With pictures left out, retype exactly the lines from the one containing "This screenshot has width=612, height=407." through the final line of the entries.

* [Available data]

━━━━━━━━━━━━━━━━

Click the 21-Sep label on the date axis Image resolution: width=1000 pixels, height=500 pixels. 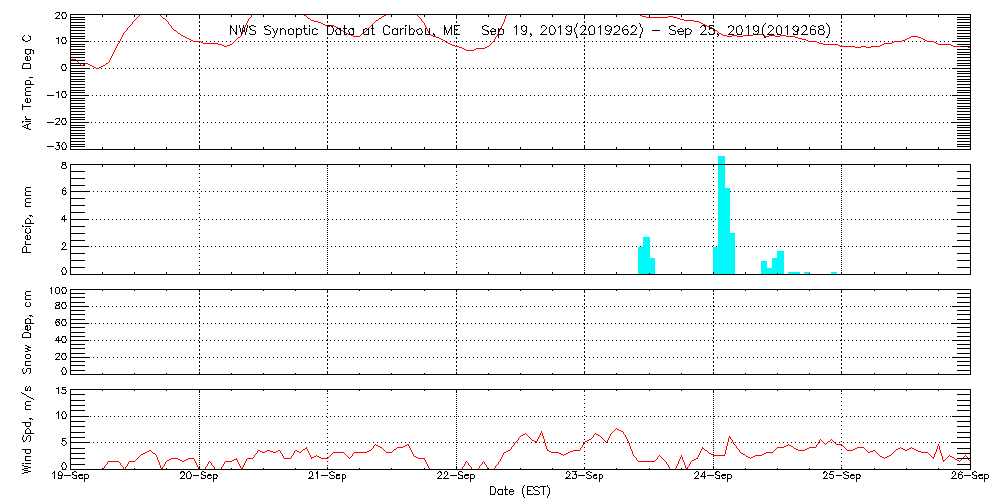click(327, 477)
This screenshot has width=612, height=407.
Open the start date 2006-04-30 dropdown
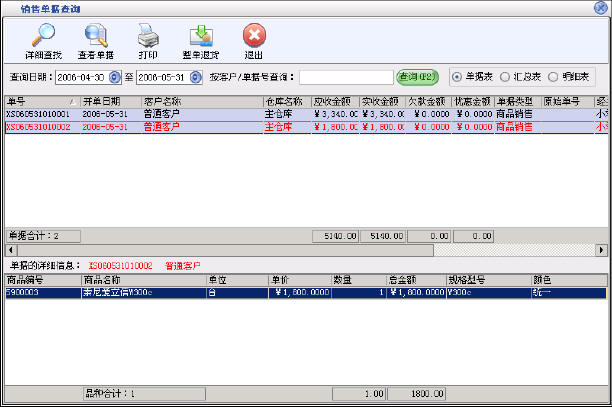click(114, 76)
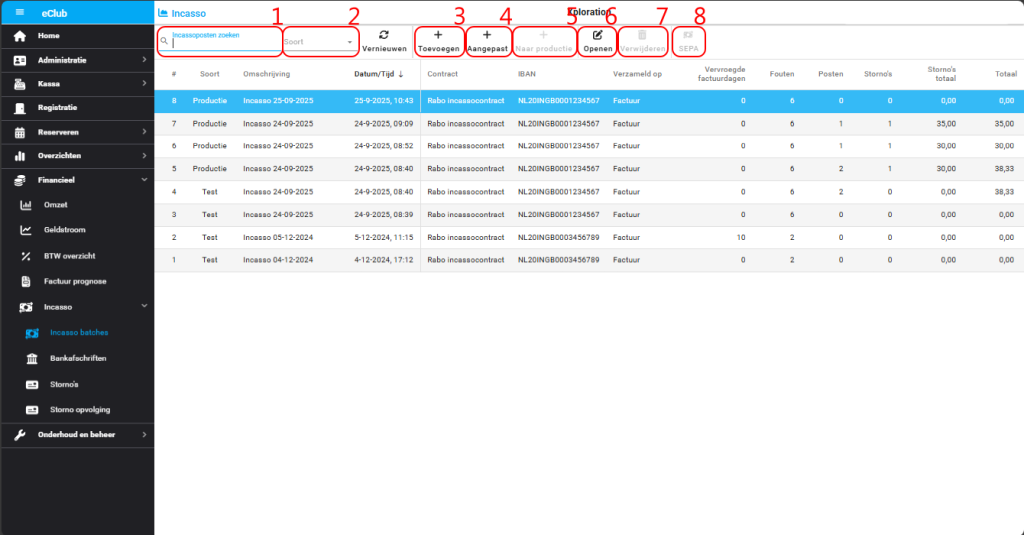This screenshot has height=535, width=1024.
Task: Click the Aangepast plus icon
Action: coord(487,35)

━━━━━━━━━━━━━━━━

* [Solution to the exercise]
This screenshot has width=612, height=407.
Open the start date 2006-04-30 dropdown
click(114, 76)
This screenshot has height=535, width=1024.
Task: Click the Aangepast plus icon
Action: coord(487,35)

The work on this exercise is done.